MATERIAL FOR THIS TASK —
★ ★ ★ ★ ★ ★ ★
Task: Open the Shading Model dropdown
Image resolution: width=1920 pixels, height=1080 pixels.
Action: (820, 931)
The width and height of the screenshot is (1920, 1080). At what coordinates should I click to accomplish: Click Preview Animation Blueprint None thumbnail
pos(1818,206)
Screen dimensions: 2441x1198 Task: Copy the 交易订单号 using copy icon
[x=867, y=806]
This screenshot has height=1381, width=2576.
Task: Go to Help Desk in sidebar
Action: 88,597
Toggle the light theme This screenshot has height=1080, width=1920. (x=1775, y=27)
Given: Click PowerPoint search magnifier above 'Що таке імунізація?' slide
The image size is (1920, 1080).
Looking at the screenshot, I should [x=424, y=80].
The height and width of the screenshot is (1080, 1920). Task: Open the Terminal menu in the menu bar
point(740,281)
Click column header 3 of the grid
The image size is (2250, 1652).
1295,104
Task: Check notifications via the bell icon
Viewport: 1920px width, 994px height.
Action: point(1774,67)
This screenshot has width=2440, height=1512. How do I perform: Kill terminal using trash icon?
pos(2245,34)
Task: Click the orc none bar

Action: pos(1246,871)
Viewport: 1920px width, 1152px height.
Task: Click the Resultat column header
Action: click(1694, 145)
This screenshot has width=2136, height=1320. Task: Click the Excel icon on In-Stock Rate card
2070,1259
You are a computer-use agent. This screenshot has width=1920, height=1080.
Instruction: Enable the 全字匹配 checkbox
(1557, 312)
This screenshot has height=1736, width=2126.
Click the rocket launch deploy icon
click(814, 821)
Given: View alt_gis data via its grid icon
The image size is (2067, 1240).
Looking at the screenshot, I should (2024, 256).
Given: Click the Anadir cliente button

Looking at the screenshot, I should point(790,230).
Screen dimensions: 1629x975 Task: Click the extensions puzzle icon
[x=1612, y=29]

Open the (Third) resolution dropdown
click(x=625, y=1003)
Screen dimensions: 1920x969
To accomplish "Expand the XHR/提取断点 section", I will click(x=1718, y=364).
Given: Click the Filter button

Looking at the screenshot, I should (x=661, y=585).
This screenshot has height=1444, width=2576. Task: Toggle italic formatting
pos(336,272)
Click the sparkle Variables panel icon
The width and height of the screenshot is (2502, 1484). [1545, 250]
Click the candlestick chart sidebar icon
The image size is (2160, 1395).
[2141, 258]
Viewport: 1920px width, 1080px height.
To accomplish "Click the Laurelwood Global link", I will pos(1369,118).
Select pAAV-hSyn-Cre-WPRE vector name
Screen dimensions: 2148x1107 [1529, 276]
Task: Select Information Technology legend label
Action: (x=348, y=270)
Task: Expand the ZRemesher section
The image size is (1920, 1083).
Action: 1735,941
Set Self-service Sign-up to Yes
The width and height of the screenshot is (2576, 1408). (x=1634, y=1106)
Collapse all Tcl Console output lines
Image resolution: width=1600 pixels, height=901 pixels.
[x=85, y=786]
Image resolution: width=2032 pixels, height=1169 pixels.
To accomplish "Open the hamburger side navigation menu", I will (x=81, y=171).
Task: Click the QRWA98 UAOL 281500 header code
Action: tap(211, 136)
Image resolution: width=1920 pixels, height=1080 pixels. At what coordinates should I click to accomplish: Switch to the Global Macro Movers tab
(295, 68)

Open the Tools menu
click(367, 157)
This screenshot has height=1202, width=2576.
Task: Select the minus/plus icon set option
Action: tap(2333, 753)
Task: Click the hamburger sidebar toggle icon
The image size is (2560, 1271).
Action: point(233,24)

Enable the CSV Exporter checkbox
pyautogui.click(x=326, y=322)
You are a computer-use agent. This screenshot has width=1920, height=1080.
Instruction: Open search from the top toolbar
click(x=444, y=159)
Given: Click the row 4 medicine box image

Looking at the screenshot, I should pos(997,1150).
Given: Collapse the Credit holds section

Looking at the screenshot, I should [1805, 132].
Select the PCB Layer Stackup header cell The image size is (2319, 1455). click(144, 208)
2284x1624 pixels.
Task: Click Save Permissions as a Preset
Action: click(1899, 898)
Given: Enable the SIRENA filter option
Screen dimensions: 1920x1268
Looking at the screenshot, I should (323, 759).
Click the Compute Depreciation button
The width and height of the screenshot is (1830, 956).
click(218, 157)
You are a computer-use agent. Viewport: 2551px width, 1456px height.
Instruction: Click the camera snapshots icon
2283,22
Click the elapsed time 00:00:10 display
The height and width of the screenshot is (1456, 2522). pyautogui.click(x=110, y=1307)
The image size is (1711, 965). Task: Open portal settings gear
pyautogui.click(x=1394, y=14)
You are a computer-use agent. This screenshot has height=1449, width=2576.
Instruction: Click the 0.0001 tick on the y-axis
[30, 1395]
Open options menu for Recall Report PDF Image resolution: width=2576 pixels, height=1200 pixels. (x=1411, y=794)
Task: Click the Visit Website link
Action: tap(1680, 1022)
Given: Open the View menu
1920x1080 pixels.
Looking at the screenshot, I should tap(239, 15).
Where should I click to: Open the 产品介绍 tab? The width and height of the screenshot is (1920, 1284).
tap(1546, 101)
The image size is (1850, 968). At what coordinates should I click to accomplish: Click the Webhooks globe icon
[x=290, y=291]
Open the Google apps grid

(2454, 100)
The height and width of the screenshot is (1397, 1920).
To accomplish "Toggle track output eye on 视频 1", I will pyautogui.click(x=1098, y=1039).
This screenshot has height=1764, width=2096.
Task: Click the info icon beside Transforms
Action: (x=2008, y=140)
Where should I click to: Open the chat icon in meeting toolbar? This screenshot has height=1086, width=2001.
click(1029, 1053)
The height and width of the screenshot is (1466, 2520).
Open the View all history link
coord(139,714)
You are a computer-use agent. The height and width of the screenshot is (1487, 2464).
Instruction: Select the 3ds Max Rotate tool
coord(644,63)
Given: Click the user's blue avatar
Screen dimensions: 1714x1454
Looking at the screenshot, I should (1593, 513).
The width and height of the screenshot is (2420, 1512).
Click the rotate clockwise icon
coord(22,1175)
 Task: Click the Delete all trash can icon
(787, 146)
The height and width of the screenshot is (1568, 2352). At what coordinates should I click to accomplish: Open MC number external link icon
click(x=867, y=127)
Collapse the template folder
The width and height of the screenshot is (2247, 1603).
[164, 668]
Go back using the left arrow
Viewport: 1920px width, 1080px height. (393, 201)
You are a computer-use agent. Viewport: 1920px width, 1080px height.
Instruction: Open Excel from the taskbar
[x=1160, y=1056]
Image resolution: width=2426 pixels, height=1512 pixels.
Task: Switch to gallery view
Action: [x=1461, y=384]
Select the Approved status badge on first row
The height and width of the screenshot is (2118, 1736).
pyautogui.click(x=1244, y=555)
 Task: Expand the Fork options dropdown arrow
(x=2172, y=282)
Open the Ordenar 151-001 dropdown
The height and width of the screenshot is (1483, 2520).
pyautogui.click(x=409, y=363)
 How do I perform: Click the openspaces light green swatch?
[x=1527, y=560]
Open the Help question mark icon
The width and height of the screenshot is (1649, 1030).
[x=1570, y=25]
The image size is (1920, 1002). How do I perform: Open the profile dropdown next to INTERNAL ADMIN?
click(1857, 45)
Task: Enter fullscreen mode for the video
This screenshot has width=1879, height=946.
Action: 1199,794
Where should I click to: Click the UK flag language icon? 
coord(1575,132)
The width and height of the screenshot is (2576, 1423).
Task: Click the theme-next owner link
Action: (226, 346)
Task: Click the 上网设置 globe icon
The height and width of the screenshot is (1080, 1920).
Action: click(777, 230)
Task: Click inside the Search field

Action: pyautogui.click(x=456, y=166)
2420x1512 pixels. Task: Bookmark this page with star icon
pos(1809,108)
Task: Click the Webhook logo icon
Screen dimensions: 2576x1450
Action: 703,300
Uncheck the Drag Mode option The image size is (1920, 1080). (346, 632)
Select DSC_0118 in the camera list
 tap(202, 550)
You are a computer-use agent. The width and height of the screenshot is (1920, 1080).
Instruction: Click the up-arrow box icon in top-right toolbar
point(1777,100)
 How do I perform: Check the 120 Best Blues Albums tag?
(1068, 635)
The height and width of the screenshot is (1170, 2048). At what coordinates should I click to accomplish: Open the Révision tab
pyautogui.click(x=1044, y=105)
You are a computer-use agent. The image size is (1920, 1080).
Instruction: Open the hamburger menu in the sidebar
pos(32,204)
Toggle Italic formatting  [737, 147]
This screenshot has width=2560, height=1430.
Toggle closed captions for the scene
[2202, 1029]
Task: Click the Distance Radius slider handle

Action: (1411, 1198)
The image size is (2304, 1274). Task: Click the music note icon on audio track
★ ★ ★ ★ ★ ★ ★
EXERCISE DIRECTIONS — Each line above that carries the string "agent" has to be returned.

YOUR RESPONSE —
You are a computer-use agent. This screenshot has width=1920, height=1080.
You are a computer-use agent. This screenshot has width=1920, height=1080.
You are a computer-use agent. Viewport: 2551px width, 1456px height.
You are a computer-use agent. This screenshot has height=1449, width=2576.
You are a computer-use agent. The height and width of the screenshot is (1487, 2464).
You are a computer-use agent. Viewport: 1920px width, 1080px height.
You are a computer-use agent. The width and height of the screenshot is (1920, 1080).
You are a computer-use agent. The image size is (1920, 1080).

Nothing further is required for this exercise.